Books are the quietest and most constant of friends; they are the most accesible and wisest of counselors, and the most patient of teachers.Charles W. Eliot
One week ago was World Book Day, although everyday is a good day to read a book. This is proved by the fact that this is one week late. Things happened, one of which was laziness, but not entirely. Last week was a particularly not great one, but nothing that can’t be overcome.
This is the list of books I read since last Monday. The ones with the asterisk are the ones that I completed before tonight (although most were not read entirely in seven days.)
- Daily Reflections for Lent: Not By Bread Alone 2022 by Amy Ekeh and Thomas D. Stegman, SJ
- Thirsty and You Gave Me Drink from Clear Faith Publishing, various authors
- Quantum by Patricia Cornwell *
- Learning to Pray: A Guide for Everyone by Rev. James Martin, SJ
- Spin by Patricia Cornwell *
- The 1619 Project by Nikole Hannah-Jones, The NY Times Magazine *
- The Book of Gutsy Women: Favorite Stories of Courage and Resilience by Hillary Rodham Clinton and Chelsea Clinton
- Never Tell by Selena Montgomery (Stacey Abrams) *
- Search Me: A Way of the Cross in Solidarity with the LGBTQ Community by John T. Kyler *
- Where the Deer and the Antelope Play: The Pastoral Observations of One Ignorant American Who Loves to Walk Outside by Nick Offerman
It does not matter how slowly you go as long as you do not stop. –Confucius
My thought daily are with Ukraine, each morning and throughout the day checking on updates. My thoughts have also been with my parish (and selfishly myself if I’m being completely honest) as the search continues for a new pastor. I wrote a short reflection on Facebook a day or so ago, and I do feel a slight weight lifted as the parish trustees announced on Sunday our new incoming pastor (who will start at the end of April).

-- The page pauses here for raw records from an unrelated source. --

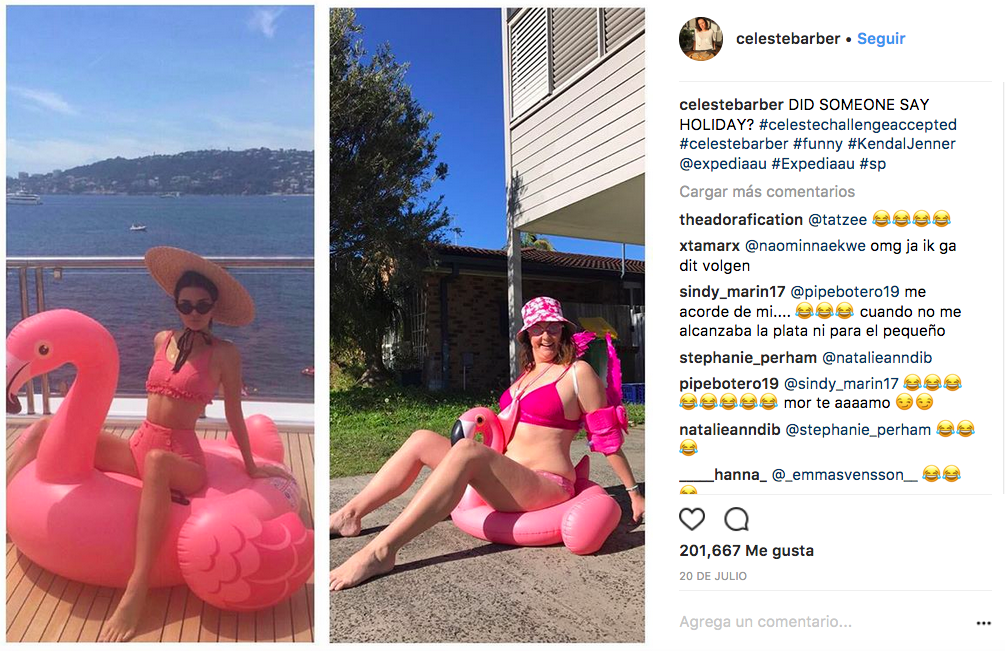Screen dimensions: 1005x651
Task: Visit the @expediaau mention
Action: click(x=722, y=164)
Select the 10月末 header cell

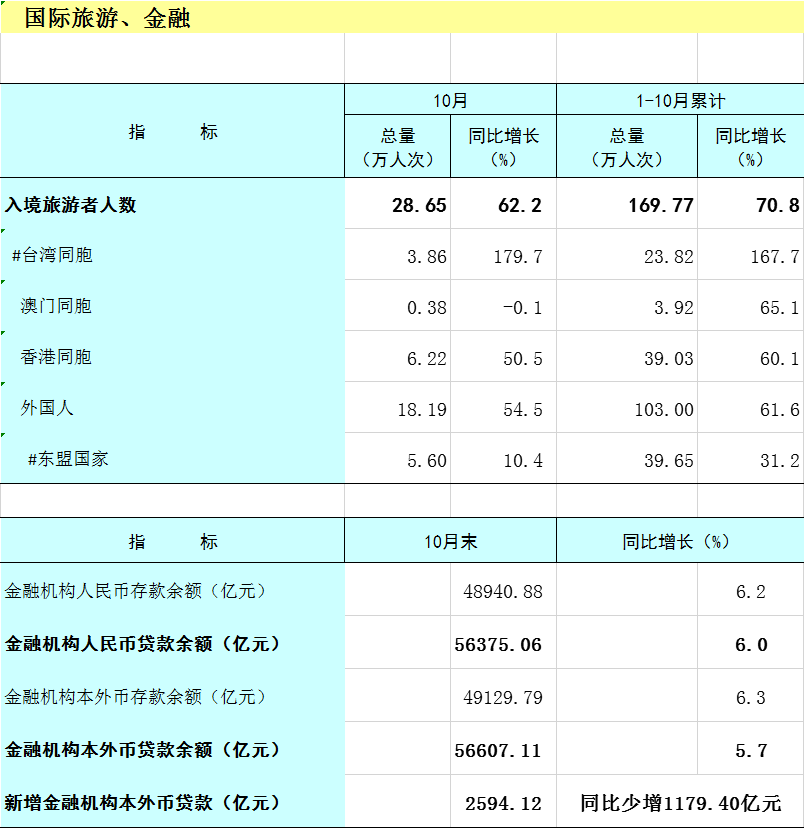pos(450,541)
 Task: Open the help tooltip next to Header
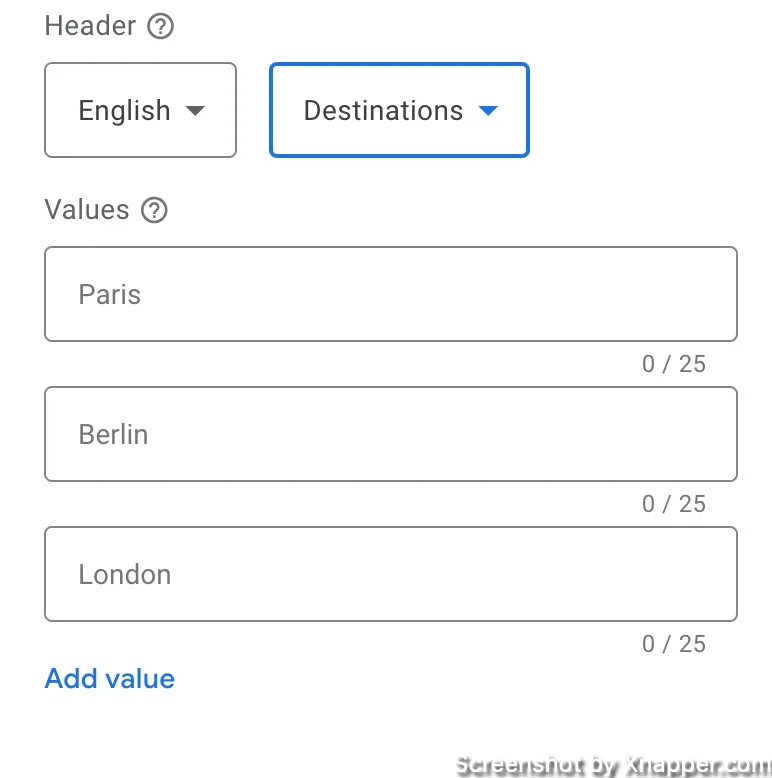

A friend described her feelings as “being at ease with the decision” and I would agree with that sentiment. I’m not anxious although it helps that I’m acquainted with the new (to us) pastor and looking forward to his ministry, but of course, my feelings are bittersweet. Fr. Jerry, my only priest so far in my journey would talk during his homilies at funerals as the bittersweetness of the Christian journey: we who are left behind are sad, but the one whose gone home is with Jesus and so how can we resent that.
I’ve written before about my struggle to move forward in my faith and my practices and I’m reminded of something else that Father Jerry so wisely said during funerals.
He has also talked about a life that’s not ended but changed, and I think with this new pastor announcement, I feel that my Catholic journey isn’t ended, but it has changed, and with this resolution, I may be able to be changed and follow this new path. I also feel more reflective things to say on this subject, but my words need a bit more study and discernment.
At the moment as I look around at my messy table and my busy calendar, I hope that I can spend some prayer and meditation time to get back on track for Lent. There are other challenges ahead, and I need to organize myself for them. It may be time for a list; a very, very long list.